**Tarefa escrita A**
Transcreva sem alterações as linhas dos registros que vão da linha com "You are a computer-use agent. Viewport: 1143px" até a última linha dos registros, incluindo ambas.

Aprendi. Acho que aprendi. Também, depois de tanto tempo sendo pau pra toda obra, ah, faça-me o favor, agora sou dona de mim. Sou maior de idade, vacinada, dona do meu nariz e da minha vida. Tá achando ruim? Foda-se. Mudei. Agora eu faço tudo o que me der vontade. Bebo cerveja e vinho. Como buchada de bode. Ando de sandálias rasteiras e short e prendo os cabelos como rabo de cavalo. Não sou mais criança, mas não me sinto ridícula. Isso eu era quando engolia as minhas angustiosas necessidades de viver, mas ia cuidar dos outros. Esfregar a barriga no fogão, como dizem os machistas de plantão.

**Material fornecido**
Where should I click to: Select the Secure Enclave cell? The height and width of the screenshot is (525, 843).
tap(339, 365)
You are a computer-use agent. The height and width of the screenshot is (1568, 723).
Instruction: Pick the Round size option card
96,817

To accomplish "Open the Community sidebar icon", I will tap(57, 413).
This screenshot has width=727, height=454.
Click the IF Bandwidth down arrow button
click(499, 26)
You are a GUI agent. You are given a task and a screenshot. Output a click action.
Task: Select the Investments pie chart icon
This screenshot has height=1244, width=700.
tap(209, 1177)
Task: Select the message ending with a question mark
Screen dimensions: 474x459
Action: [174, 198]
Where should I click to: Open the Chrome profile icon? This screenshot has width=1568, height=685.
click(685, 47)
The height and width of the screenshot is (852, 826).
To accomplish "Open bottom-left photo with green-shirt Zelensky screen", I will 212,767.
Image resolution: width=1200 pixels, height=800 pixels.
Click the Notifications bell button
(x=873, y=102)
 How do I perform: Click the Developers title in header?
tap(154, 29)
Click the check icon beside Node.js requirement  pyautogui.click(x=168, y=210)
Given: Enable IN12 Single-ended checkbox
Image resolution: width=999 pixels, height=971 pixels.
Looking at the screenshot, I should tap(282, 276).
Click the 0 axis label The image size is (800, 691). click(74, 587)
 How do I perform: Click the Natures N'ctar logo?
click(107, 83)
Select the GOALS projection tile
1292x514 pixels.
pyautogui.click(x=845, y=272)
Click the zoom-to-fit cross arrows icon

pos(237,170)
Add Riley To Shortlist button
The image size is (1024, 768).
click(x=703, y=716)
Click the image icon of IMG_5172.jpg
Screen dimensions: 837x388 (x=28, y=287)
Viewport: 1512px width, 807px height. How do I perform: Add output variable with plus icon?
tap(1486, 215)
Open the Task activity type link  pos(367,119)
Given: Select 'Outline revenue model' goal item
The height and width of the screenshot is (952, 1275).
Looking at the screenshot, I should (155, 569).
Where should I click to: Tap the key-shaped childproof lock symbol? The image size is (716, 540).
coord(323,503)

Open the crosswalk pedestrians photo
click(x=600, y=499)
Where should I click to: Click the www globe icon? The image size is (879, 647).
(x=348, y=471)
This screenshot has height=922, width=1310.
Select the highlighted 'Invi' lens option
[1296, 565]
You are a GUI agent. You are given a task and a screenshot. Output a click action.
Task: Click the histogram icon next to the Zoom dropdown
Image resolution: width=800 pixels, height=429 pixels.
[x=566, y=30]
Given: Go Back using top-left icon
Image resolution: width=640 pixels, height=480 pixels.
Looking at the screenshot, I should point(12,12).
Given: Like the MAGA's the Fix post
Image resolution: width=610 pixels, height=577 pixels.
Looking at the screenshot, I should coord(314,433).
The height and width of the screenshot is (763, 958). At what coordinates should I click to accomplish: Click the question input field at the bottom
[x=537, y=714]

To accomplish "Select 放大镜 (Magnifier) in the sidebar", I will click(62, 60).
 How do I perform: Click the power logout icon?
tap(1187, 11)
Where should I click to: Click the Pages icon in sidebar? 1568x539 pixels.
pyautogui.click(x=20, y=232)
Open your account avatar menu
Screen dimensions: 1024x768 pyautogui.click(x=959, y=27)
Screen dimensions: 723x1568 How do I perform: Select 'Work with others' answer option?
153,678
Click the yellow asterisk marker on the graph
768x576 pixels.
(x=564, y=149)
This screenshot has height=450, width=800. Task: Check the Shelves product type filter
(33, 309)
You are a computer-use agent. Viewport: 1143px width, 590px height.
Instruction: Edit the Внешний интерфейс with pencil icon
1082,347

**Tarefa escrita B**
Indique se cada afirmação concorda com o trecho para leitura, respondendo sim ou não e citando as palavras decisivas do trecho: (i) quem narra diz beber cerveja e vinho; (ii) quem narra diz sentir-se ridícula ao andar de short; (iii) quem narra diz prender os cabelos em coque.

**Resposta completa A**
You are a computer-use agent. Viewport: 1143px width, 590px height.
Instruction: Edit the Внешний интерфейс with pencil icon
1082,347

**Resposta completa B**
(i) Sim: "Bebo cerveja e vinho."
(ii) Não: "Não sou mais criança, mas não me sinto ridícula."
(iii) Não: "prendo os cabelos como rabo de cavalo."